## Exercise
Although the listing below holds pictures, reproduce only its lines from the one containing "At what coordinates" through the last, exactly and without them.

──────────

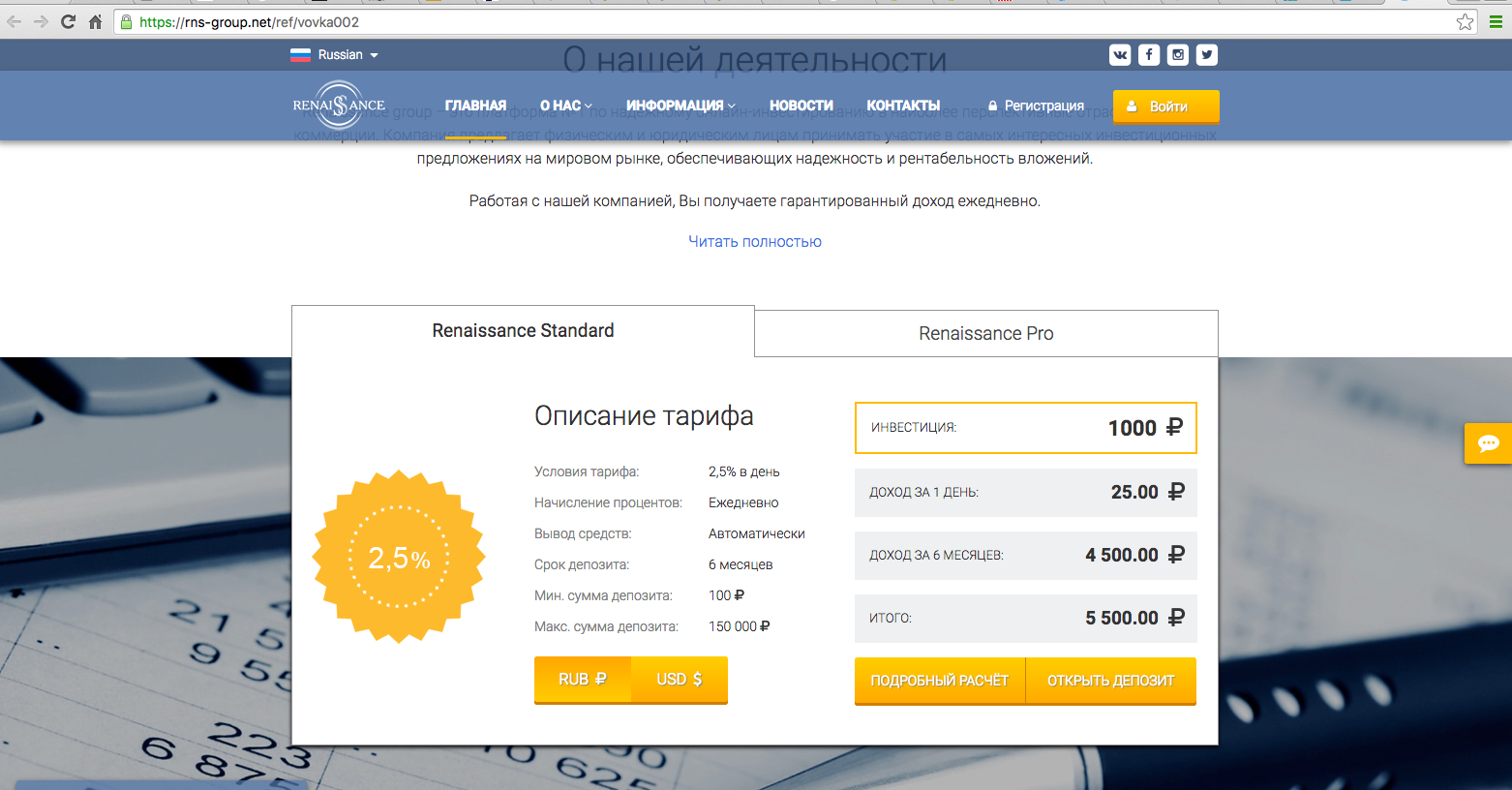Go to НОВОСТИ in navigation
This screenshot has width=1512, height=790.
[x=801, y=106]
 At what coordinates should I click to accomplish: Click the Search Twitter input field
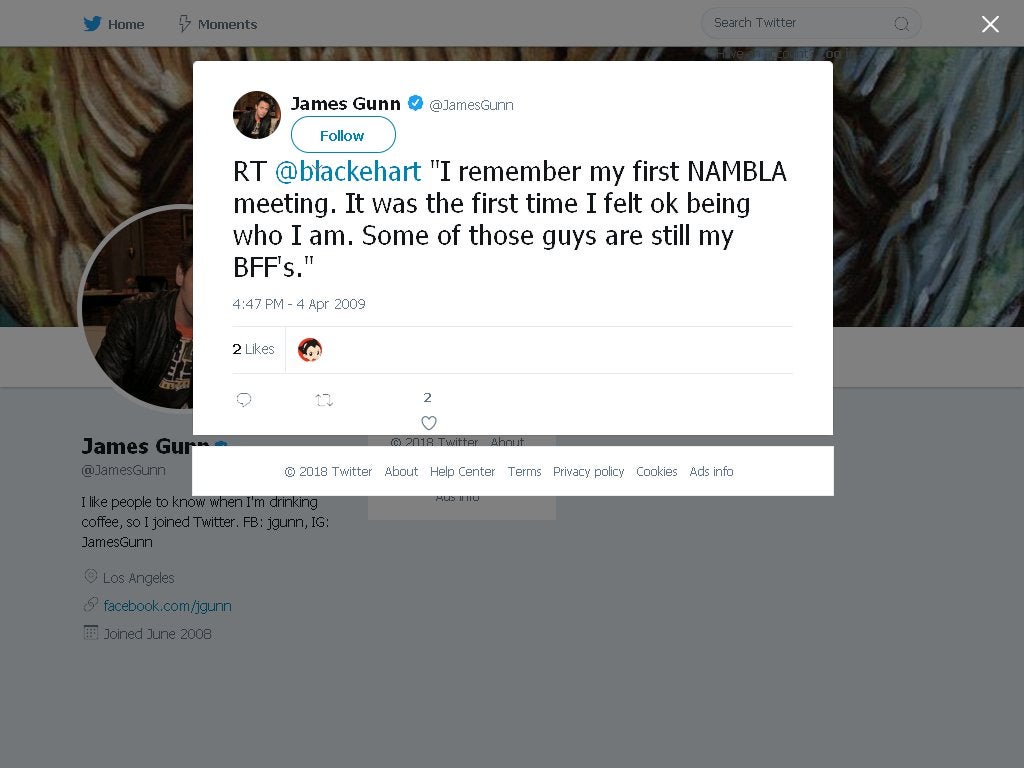pos(795,23)
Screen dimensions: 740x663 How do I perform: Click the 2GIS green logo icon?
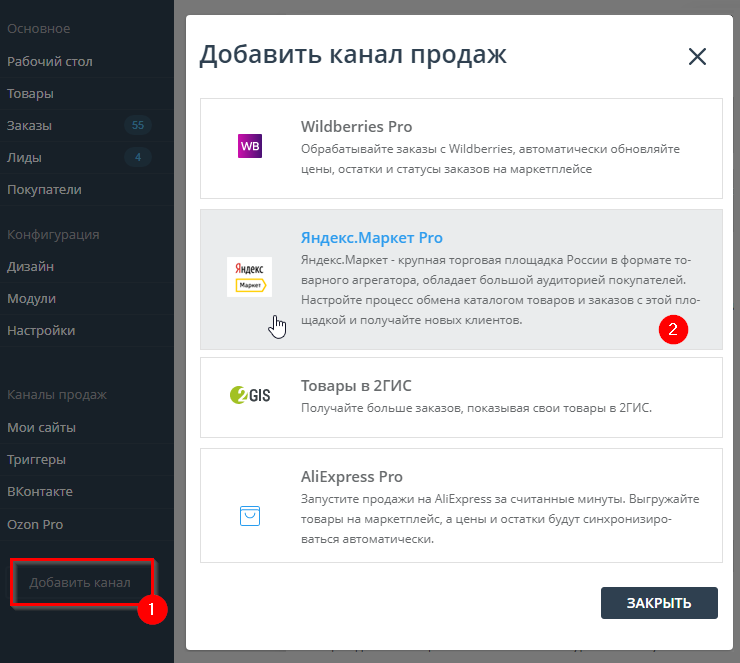249,395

──────────

## Result for this exercise
 At what coordinates should I click to accomplish: Click the Search Twitter input field
pos(795,23)
Screen dimensions: 740x663 How do I perform: Click the 2GIS green logo icon?
249,395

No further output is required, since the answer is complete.